Input material:

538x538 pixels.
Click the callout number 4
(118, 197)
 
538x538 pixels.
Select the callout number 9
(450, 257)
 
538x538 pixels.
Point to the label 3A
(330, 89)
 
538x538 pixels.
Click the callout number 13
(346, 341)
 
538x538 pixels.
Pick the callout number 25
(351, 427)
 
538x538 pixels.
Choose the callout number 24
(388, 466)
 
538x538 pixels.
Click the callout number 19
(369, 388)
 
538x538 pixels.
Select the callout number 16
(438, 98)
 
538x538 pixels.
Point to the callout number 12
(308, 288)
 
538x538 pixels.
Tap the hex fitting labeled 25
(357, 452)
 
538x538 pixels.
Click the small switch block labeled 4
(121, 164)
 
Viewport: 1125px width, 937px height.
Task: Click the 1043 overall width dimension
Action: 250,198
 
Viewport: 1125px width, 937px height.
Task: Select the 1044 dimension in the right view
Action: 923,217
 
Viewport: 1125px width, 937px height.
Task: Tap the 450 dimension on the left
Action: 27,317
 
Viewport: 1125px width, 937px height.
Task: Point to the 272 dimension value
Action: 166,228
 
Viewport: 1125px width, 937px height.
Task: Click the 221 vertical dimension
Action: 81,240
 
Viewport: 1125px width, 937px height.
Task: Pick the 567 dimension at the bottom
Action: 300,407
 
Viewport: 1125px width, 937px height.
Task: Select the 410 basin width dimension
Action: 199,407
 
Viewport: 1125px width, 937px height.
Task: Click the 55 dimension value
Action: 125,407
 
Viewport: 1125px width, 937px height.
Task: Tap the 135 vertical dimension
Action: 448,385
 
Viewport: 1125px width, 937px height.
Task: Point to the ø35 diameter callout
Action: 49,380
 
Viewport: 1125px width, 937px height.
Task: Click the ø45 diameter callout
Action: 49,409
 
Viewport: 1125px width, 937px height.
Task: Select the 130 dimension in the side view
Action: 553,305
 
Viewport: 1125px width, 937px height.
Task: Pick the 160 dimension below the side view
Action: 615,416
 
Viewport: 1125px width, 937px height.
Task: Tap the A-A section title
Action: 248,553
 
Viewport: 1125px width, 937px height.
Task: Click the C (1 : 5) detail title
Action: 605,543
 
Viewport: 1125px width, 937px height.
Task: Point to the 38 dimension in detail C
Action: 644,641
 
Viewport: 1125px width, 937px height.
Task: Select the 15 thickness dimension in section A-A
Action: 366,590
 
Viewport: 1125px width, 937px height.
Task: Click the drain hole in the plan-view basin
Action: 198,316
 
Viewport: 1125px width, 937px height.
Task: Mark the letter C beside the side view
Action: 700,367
==
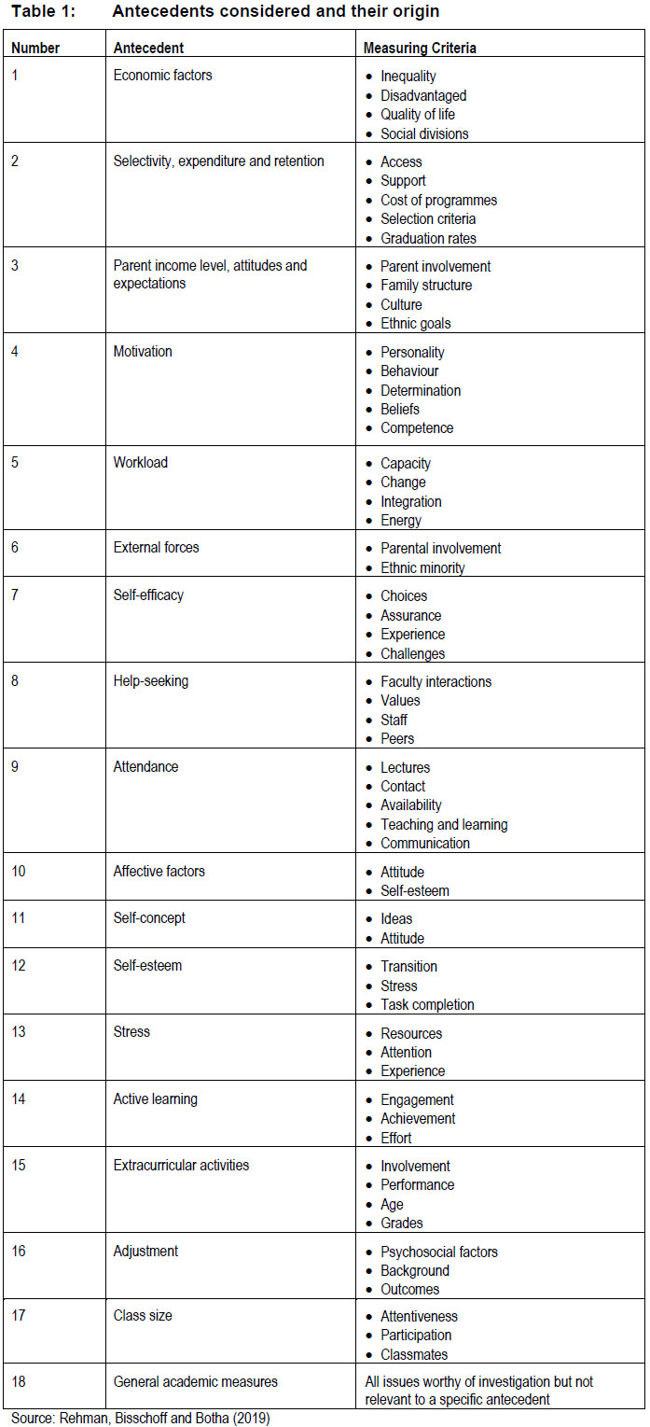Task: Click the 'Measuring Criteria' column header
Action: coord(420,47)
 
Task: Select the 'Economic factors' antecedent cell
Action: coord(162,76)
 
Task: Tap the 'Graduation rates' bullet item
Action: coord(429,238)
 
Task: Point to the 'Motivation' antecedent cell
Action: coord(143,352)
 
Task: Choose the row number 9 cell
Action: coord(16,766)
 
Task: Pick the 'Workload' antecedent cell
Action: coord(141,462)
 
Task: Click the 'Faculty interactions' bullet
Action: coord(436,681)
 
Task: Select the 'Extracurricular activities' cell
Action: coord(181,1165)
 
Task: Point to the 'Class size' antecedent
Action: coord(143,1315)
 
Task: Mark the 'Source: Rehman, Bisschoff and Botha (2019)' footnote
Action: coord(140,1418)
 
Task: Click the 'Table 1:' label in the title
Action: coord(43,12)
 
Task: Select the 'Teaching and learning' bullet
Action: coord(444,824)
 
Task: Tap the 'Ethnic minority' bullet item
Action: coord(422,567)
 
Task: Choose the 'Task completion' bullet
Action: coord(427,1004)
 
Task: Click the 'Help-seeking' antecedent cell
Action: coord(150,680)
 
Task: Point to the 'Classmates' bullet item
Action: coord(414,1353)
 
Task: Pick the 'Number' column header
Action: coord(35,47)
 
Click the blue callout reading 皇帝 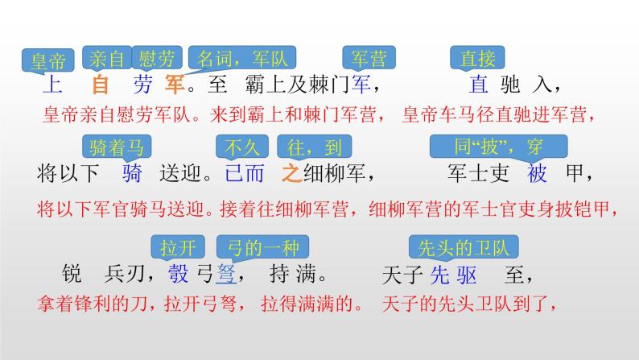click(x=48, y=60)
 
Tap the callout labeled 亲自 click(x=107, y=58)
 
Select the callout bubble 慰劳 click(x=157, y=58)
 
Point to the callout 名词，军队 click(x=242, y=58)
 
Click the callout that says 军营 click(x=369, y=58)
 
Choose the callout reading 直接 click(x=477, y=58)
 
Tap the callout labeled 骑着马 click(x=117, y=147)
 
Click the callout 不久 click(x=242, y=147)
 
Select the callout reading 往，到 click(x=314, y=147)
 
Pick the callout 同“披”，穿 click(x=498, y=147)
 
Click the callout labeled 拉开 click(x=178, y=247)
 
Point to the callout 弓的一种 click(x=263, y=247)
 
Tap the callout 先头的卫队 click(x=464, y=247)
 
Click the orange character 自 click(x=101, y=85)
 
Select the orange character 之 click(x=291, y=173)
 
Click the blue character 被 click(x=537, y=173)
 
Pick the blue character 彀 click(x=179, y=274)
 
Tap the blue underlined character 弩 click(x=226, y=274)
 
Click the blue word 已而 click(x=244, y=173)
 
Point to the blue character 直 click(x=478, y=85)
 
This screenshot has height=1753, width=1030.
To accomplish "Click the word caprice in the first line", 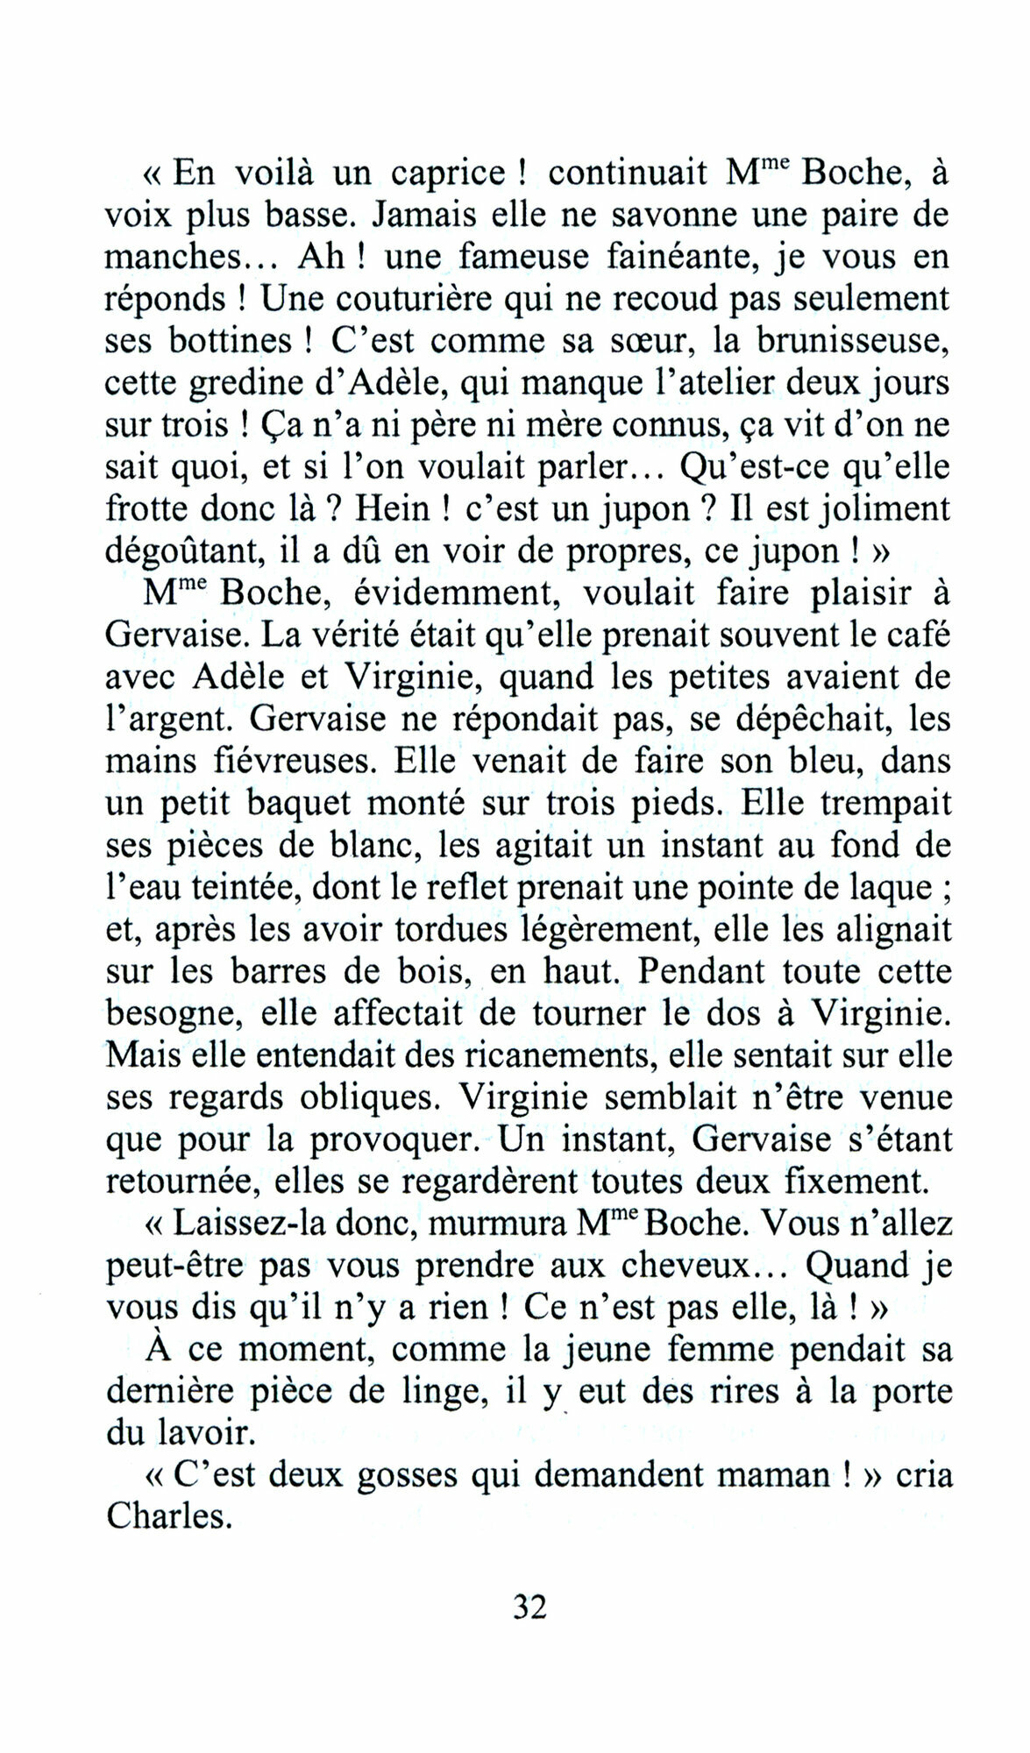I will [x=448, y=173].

Objective: Rewrite the rows as a numbered list, omitting blank lines, beginning at the line containing "Tap the callout 先头的卫队 click(x=464, y=247)" and stopping after the line containing "Pick the blue character 彀 click(x=179, y=274)".

Complete answer:
1. Tap the callout 先头的卫队 click(x=464, y=247)
2. Click the orange character 自 click(x=101, y=85)
3. Select the orange character 之 click(x=291, y=173)
4. Click the blue character 被 click(x=537, y=173)
5. Pick the blue character 彀 click(x=179, y=274)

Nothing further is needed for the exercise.